3. Which similarity metric should I pick for text embeddings on Amazon Bedrock?

Cosine similarity is the correct default for Amazon Titan Text Embeddings and Cohere Embed v3. Both models are trained such that angular distance between vectors encodes semantic similarity, and their embeddings are L2-normalised so cosine and dot product produce identical rankings. Euclidean distance is not recommended for text embeddings — reserve it for image embeddings or clustering workloads where magnitude carries meaning.

4. Which AWS vector database is the default for Amazon Bedrock Knowledge Bases?

Amazon OpenSearch Serverless is the default vector store that Amazon Bedrock Knowledge Bases provisions when you do not bring your own. You can override to Amazon Aurora PostgreSQL with pgvector (for co-location with relational data), Amazon MemoryDB for Redis (for lowest latency), Amazon Neptune Analytics (for graph-shaped data), Pinecone, Redis Enterprise Cloud, or MongoDB Atlas. The choice affects cost, latency, operational surface, and feature set, but not the Knowledge Base API contract your application uses.

5. What is the difference between HNSW and IVF as ANN algorithms?

HNSW (Hierarchical Navigable Small World) builds a multi-layer graph index and is the default in most modern vector databases including Amazon OpenSearch Service, Aurora pgvector 0.5.0+, and Amazon MemoryDB for Redis. HNSW delivers excellent recall and latency at moderate memory cost. IVF (Inverted File) partitions the vector space into clusters via k-means and scans only the nearest clusters at query time, trading slightly lower recall for lower memory usage. OpenSearch Service supports both. For AIF-C01, remember that both are approximate nearest neighbor algorithms used inside vector databases to scale embeddings search, and HNSW is the typical default.

6. Should I use Amazon Titan Text Embeddings or Cohere Embed on Amazon Bedrock?

Amazon Titan Text Embeddings V2 is the safe default — it is AWS-native, offers configurable output dimensions (256, 512, 1024) for cost control, supports over 100 languages, and integrates first-class with Amazon Bedrock Knowledge Bases. Choose Cohere Embed v3 when you need input_type parameters to tune the embedding for search_query, search_document, classification, or clustering tasks, or when benchmarks on your specific domain or language favour Cohere. Both are solid AIF-C01 answers unless the scenario names a feature unique to one.

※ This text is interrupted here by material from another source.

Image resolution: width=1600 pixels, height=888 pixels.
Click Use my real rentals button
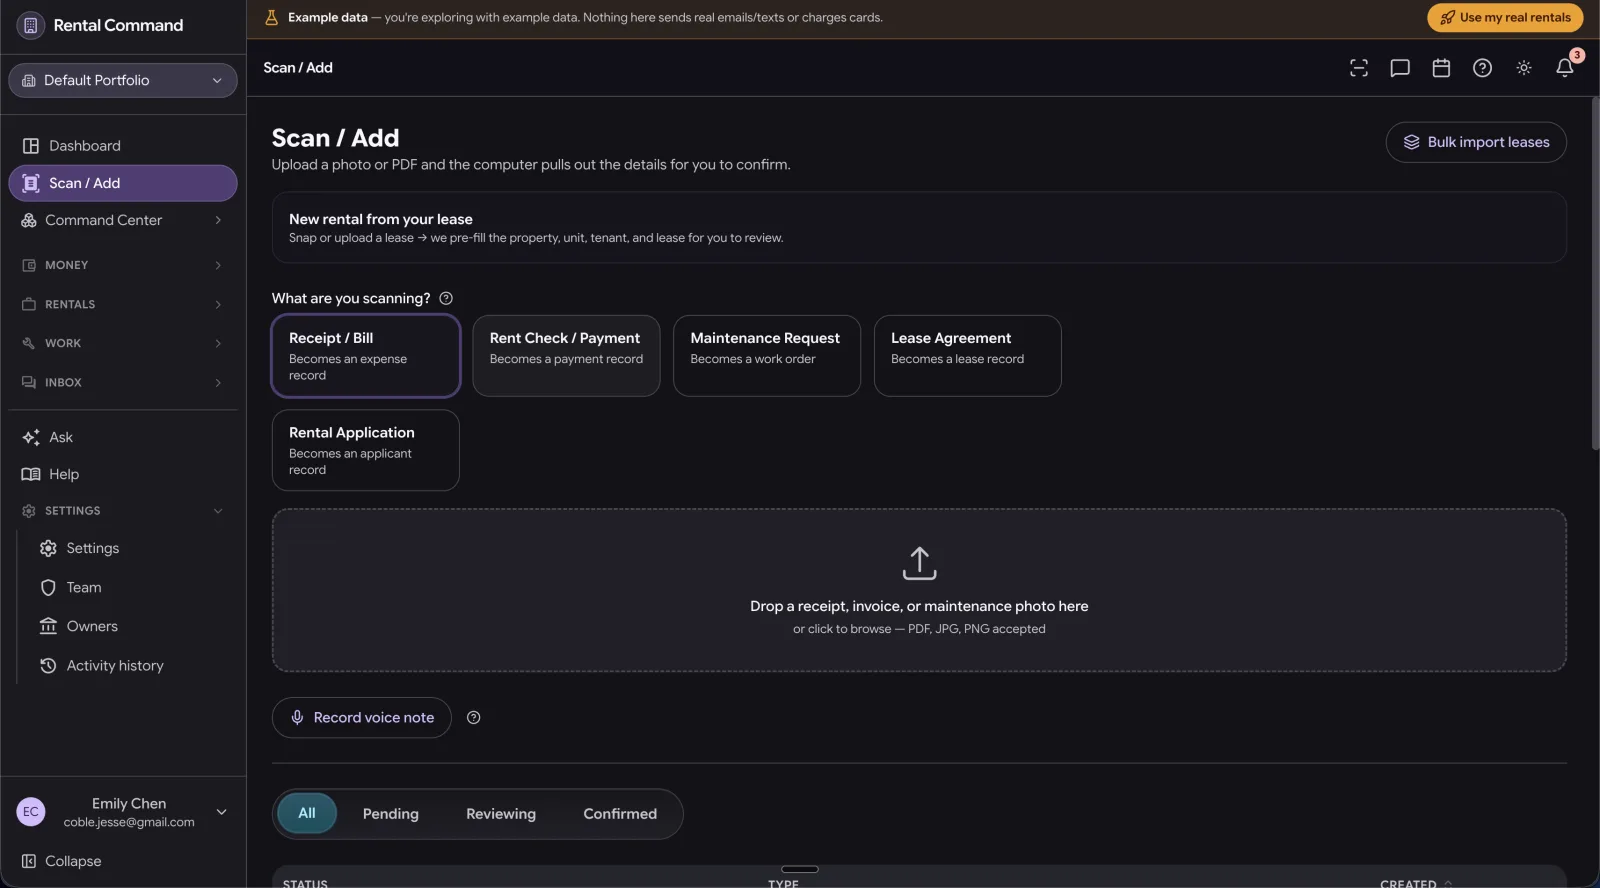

7. How does Amazon Bedrock Knowledge Bases relate to embeddings and vector databases?

Amazon Bedrock Knowledge Bases is a managed layer on top of embeddings and vector databases. It automates the full RAG pipeline: chunk documents from Amazon S3 or connector sources, call an embedding model (Titan or Cohere) on each chunk, write the vectors into your configured vector store (OpenSearch Serverless by default), and at query time retrieve relevant chunks, assemble the prompt, and invoke a foundation model. You still choose the vector store and the embedding model, but you no longer write the chunking, embedding loop, index creation, or retrieval logic yourself. It is the fastest path from "documents in S3" to "grounded AI answers" on AWS.